- _Task requirements_
From the records below, return every line containing the word "discount".

- _Data in this exercise_
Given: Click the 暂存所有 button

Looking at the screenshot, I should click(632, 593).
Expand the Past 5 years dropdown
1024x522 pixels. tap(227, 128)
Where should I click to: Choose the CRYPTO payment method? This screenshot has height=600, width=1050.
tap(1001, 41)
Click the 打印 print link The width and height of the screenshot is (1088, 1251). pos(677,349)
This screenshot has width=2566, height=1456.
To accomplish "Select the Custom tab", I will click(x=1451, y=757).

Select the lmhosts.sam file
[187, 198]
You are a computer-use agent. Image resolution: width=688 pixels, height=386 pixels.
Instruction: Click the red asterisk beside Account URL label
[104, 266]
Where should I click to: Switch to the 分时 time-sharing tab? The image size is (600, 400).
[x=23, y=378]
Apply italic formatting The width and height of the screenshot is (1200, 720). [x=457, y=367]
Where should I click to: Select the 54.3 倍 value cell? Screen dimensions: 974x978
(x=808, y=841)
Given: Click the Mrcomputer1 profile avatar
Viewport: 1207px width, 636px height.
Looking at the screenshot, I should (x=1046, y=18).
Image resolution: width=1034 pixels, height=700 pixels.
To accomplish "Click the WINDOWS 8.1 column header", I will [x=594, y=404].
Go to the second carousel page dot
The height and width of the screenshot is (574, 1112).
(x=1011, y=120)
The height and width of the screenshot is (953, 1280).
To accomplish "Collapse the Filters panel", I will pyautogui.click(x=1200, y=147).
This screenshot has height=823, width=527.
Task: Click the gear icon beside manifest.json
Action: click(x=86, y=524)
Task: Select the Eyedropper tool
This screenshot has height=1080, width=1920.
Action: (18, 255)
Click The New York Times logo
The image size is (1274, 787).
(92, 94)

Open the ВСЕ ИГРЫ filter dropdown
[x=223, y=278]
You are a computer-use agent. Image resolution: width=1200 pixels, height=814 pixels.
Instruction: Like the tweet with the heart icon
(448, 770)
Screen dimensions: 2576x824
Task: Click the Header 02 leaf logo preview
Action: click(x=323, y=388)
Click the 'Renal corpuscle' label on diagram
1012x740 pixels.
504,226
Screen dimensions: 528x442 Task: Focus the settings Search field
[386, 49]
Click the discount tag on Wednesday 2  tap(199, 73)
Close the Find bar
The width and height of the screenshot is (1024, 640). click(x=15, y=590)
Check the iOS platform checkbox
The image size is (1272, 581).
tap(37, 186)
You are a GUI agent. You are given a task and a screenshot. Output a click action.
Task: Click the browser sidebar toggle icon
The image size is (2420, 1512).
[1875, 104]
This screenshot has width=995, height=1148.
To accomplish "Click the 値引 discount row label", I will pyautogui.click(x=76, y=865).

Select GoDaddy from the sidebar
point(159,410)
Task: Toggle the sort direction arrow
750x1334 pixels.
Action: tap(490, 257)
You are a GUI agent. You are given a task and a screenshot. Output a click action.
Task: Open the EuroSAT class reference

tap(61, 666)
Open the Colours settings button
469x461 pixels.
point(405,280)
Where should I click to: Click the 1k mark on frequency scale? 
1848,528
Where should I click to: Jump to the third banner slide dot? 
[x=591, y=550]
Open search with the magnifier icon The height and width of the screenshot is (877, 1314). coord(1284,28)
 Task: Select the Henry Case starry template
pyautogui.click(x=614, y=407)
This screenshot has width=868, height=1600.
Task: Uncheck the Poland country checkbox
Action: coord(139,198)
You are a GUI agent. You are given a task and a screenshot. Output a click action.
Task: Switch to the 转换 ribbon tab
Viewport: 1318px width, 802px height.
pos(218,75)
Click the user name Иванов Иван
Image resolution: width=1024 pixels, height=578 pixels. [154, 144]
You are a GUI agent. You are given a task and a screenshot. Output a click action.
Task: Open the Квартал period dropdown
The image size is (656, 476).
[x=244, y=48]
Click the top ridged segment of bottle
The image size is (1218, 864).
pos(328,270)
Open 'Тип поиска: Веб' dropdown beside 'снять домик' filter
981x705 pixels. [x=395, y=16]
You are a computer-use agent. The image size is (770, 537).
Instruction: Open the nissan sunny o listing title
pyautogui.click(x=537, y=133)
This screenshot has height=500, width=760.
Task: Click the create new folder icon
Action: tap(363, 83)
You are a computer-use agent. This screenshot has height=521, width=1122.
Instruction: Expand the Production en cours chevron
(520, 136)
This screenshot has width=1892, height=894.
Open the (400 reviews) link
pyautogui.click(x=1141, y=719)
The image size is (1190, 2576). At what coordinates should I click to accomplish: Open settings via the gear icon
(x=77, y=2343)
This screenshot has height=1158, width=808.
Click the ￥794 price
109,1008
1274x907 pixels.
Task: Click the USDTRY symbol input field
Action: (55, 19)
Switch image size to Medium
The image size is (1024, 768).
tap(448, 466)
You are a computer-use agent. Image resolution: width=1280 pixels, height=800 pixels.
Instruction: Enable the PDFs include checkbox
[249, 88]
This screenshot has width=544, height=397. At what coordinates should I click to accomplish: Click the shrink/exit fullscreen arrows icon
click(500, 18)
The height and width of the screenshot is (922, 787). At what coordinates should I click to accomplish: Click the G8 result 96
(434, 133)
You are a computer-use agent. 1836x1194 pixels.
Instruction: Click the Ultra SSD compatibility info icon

- _Problem solution_
Click the discount tag on Wednesday 2  tap(199, 73)
To accomplish "Click the 値引 discount row label", I will pyautogui.click(x=76, y=865).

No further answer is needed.